By "negative aspect," I assume you are refering to the cautionary message that this powerful text contains about the dangers of war and in particular how civil war divides street against street, friend against friend, and, most poignantly, brother against brother. This is of course communicated through the final shocking discovery of the identity of the sniper's anonymous opponent. However, what is interesting stylistically about this story is that it ends rather suddenly and abruptly. Partly this is to emphasise the shocking nature of the discovery, but partly it is because the emotional reaction of the sniper has already been given to us. In an excellent example of foreshadowing, the sniper, after seeing his victim fall to the ground dead, suffers an emotional attack which is made all the more powerful for the way that it foreshadows the identity of his opponent and also because of our expectation of his happiness at having vanquished his opponent:
The sniper looked at his enemy falling and he shuddered.

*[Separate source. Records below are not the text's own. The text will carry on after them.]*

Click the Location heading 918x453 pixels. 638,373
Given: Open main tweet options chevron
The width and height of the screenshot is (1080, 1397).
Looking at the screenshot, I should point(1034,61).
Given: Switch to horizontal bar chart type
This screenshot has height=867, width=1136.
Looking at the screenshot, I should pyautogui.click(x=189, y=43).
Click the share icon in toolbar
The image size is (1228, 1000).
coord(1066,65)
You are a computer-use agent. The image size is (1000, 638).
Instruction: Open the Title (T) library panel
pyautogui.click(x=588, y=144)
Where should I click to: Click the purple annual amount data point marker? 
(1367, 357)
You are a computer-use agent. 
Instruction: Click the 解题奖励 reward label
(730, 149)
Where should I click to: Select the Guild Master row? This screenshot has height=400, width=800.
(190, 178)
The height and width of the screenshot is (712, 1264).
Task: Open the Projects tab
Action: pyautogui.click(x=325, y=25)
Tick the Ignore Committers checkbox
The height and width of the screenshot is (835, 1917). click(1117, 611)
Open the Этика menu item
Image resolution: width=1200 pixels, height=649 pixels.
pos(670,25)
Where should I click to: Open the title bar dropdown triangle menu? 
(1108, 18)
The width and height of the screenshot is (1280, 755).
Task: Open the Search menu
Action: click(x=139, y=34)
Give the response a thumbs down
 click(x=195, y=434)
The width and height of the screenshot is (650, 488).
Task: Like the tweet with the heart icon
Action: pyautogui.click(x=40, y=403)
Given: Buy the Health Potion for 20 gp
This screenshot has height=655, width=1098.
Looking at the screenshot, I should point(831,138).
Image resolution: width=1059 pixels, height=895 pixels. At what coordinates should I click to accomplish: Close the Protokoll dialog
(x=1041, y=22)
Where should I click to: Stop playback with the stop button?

The lust of battle died in him. He became bitten by remorse. The sweat stood out in beads on his forehead. Weakened by his wound and the long summer day of fasting and watching on the roof, he revolted from teh sight of the shattered mass of his dead enemy. His teeth chattered, he began to gibber to himself, cursing the war, cursing himself, cursing everybody.
The negative aspect of this story is thus shown through the emotional reaction of the sniper to killing his enemy. The profound impact of this "victory" suggests that in civil war we harm ourselves as much as anybody else.